Foi o conhecimento transparente dos factos, e não a embriaguez da propaganda ou o totoloto das sondagens, que deu a vitória ao Partido Conservador de David Cameron na última quinta-feira. Os trabalhistas, seguindo a receita dos partidos socialistas irmãos do resto da Europa, caíram no erro de prometer a um eleitorado maduro e informado aquilo que toda a gente sabia não ser possível: sol na eira e chuva no nabal. O despudor da promessa saiu-lhes caro – uma perda de 26 lugares no Parlamento em relação a 2010 e um deserto tórrido por atravessar até 2020.

A questão escocesa

cameronA maioria absoluta de David Cameron não desemboca, contudo, num caminho atapetado a rosas para os conservadores. O mandato do próximo quinquénio terá de enfrentar dois problemas magnos, ambos políticos mas com fortes ligações à equação económica dos britânicos: a Escócia e a União Europeia.

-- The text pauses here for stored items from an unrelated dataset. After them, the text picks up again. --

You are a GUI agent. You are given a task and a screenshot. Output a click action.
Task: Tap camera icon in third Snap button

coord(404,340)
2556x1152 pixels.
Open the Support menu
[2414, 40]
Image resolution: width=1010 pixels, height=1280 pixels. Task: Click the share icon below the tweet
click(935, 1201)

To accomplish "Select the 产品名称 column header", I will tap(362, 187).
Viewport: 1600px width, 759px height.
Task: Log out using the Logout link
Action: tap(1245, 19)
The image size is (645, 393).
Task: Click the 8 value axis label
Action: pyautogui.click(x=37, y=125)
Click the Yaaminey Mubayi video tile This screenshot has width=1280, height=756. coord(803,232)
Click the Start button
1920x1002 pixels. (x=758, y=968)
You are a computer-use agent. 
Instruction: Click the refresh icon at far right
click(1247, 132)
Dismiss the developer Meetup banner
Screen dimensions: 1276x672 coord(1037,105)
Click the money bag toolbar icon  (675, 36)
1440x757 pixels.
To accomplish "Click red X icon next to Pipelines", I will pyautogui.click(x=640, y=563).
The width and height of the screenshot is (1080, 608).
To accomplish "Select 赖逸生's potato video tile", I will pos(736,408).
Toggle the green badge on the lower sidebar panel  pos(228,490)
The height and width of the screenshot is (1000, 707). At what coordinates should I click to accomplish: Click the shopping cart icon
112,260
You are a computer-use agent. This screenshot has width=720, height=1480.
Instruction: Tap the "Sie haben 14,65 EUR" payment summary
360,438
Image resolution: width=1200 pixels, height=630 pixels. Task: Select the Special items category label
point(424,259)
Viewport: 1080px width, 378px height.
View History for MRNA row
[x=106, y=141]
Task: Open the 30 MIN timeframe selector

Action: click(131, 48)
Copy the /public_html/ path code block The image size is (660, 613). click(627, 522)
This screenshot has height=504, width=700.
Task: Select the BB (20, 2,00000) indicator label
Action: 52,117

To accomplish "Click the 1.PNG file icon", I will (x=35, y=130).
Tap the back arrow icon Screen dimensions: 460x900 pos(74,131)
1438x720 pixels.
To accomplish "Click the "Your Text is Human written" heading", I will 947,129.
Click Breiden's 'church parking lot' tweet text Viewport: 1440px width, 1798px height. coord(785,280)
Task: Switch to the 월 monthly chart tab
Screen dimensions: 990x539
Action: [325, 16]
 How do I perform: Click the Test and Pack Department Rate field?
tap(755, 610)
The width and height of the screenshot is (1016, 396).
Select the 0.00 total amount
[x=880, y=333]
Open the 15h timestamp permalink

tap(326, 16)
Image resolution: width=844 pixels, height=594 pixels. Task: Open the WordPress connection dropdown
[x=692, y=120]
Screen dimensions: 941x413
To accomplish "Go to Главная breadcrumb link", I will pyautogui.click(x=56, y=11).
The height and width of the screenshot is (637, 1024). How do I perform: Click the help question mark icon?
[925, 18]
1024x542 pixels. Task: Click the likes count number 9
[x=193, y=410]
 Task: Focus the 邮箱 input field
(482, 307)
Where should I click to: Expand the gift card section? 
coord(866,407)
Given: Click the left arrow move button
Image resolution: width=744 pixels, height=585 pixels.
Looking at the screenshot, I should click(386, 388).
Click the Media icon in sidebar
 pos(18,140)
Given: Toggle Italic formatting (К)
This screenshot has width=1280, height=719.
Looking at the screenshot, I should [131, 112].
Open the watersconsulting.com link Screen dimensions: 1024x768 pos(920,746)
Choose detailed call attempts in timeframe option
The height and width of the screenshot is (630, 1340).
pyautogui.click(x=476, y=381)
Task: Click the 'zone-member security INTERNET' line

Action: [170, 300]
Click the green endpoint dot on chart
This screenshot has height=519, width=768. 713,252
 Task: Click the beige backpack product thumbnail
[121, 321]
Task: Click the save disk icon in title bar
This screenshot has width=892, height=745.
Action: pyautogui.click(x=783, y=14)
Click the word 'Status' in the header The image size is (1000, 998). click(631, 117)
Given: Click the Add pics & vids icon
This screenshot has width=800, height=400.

A fortíssima votação no Scottish National Party (que arrebatou 56 dos 59 lugares no Parlamento destinados à Escócia) indica que a “questão escocesa” não ficou cabalmente resolvida com o referendo de Setembro do ano passado, que apurou 2 milhões de votantes contra a independência e 1,6 milhões a favor.

Cameron está consciente da fragilidade do modus vivendi que se alcançou. E na última sexta-feira, ao falar já como primeiro-ministro reeleito, à porta do número 10 de Downing Street, a primeira promessa que fez foi o reforço dos poderes autonómicos da Escócia, Irlanda do Norte e Gales. Mais do que a economia, que está no bom caminho e não deverá dar-lhe grandes dores de cabeça, a gestão do “dossier autonomias” ditará a tranquilidade do seu novo mandato – ou a intranquilidade, se for inábil.

Imigração

A segunda promessa esperava-se também, mas era necessário confirmá-la de viva voz: a garantia de que o referendo sobre a permanência do Reino Unido na União Europeia será mesmo realizado em 2017. Contra os que defendem uma saída pura e simples, o resultado eleitoral confirmou a “terceira via” de Cameron: negociar com Bruxelas antes de bater com a porta.

O que o Reino Unido quer já se sabe: restringir a liberdade de circulação na União Europeia, de forma a controlar o problema da imigração, que se tornou excessivamente pesado em prestações sociais e cuidados de saúde – para já não referir as suas dramáticas sequelas, em termos culturais e sociais. Bruxelas, sempre “politicamente correcta”, tem resistido às exigências de Cameron, mas outros países da União poderão vir a juntar-se a Londres numa cruzada contra a imigração selvagem.

Para já, o rescaldo das eleições de quinta-feira mede-se em números: as acções na Bolsa de Londres deram imediatamente um salto de 2,3 por cento, valorizando em mais 50 mil milhões de libras as empresas britânicas cotadas. A vitória conservadora parece, assim, ter combinado uma decisão sensata com um bom negócio. À inglesa.